Governo, Gentiloni assegna proprio a Poletti deleghe su politiche giovanili

03 marzo 2017 ore 16:00, intelligo
Governo, Gentiloni assegna proprio a Poletti deleghe su politiche giovanili
Il Consiglio dei ministri ha condiviso la decisione del presidente Paolo Gentiloni di conferire al ministro del Lavoro e delle politiche sociali Giuliano Poletti le funzioni, attualmente proprie, in materia di politiche giovanili, servizio civile nazionale e universale, nonché integrazione.
Lo rende noto palazzo Chigi a proposito delle decisioni del Cdm di oggi. Il Consiglio dei ministri ha inoltre approvato l'integrazione della delega di funzioni conferita dal ministro dell'Economia e delle finanze Pier Carlo Padoan al vice ministro Luigi Casero. L'integrazione riguarda le funzioni relative al contenzioso valutario e all'attività finalizzata al contrasto del riciclaggio, nonché quelle per la disciplina della revisione legale e della gestione dei relativi registri ed elenchi, spiega sempre palazzo Chigi.

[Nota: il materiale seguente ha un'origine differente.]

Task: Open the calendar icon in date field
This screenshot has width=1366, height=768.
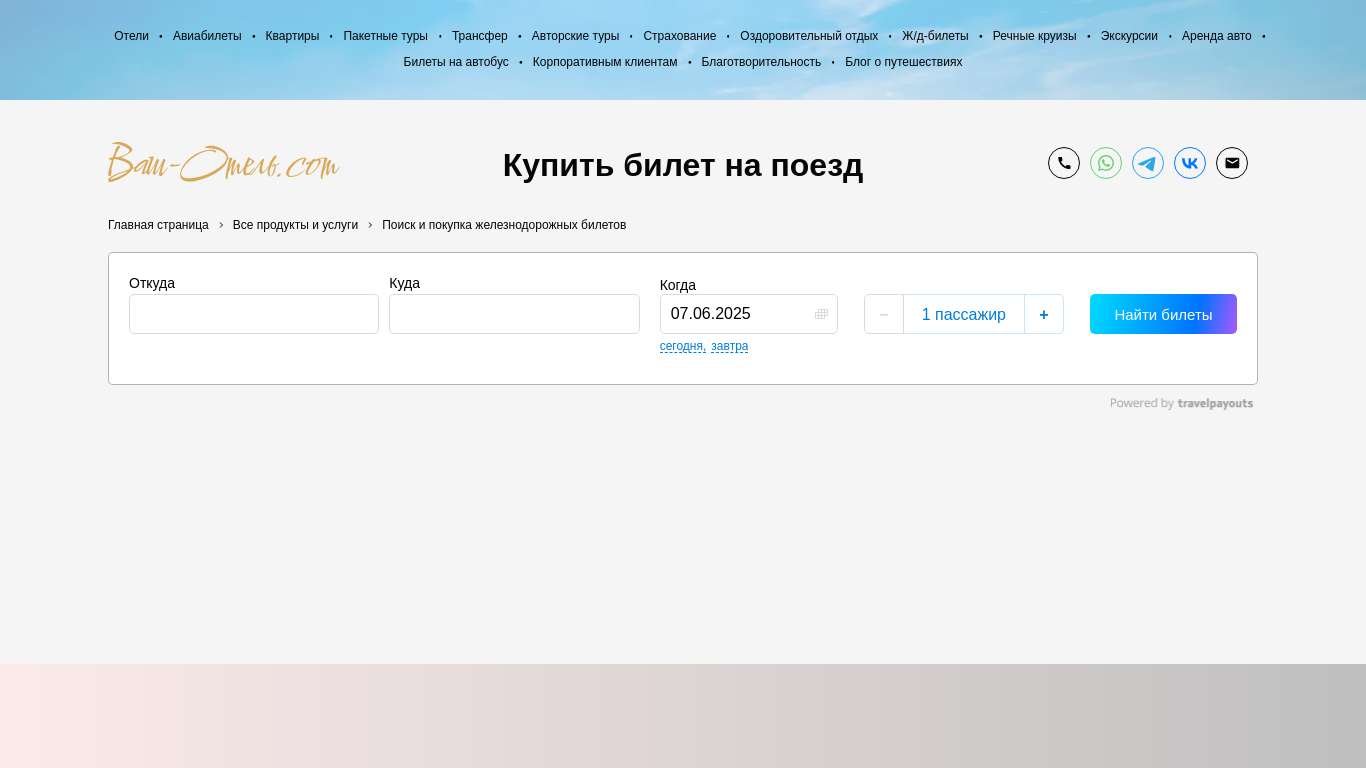Action: [821, 314]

IL PRECEDENTE CHE INDIGNO' I GIOVANI

"Le dichiarazioni sui giovani che lasciano l'Italia sono state un mio errore per un inciso sbagliato, un'espressione molto lontana dal mio pensiero". Il Ministro del Lavoro Giuliano Poletti così chiese scusa dinnanzi all'aula del Senato per le frasi rivolte verso i giovani emigrati all'estero in cerca di lavoro che avevano portato le opposizioni a presentare una mozione di sfiducia contro di lui. Poletti aveva detto che era meglio averli "fuori dai piedi". Ma il Ministro si giustificò così: "In ragione degli incontri svolti in quelle ore, dove avevo dialogato con tanti giovani che si stanno impegnando per realizzare le loro aspettative in questo paese riportando impressioni molto positive, ho risposto in modo sbagliato ad una domanda sulla fuga dei cervelli all'estero, contrapponendo lo sfrozo e l'impegno di questi ragazzi che restano in Italia con quelli dei loro coetanei che scelgono un altro paese per costruire il loro futuro. Ho sostenuto che non è giusto affermare che quelli che lasciano il nostro paese sono i migliori e di conseguenza che quelli che restano hanno meno competenze e qualità degli altri".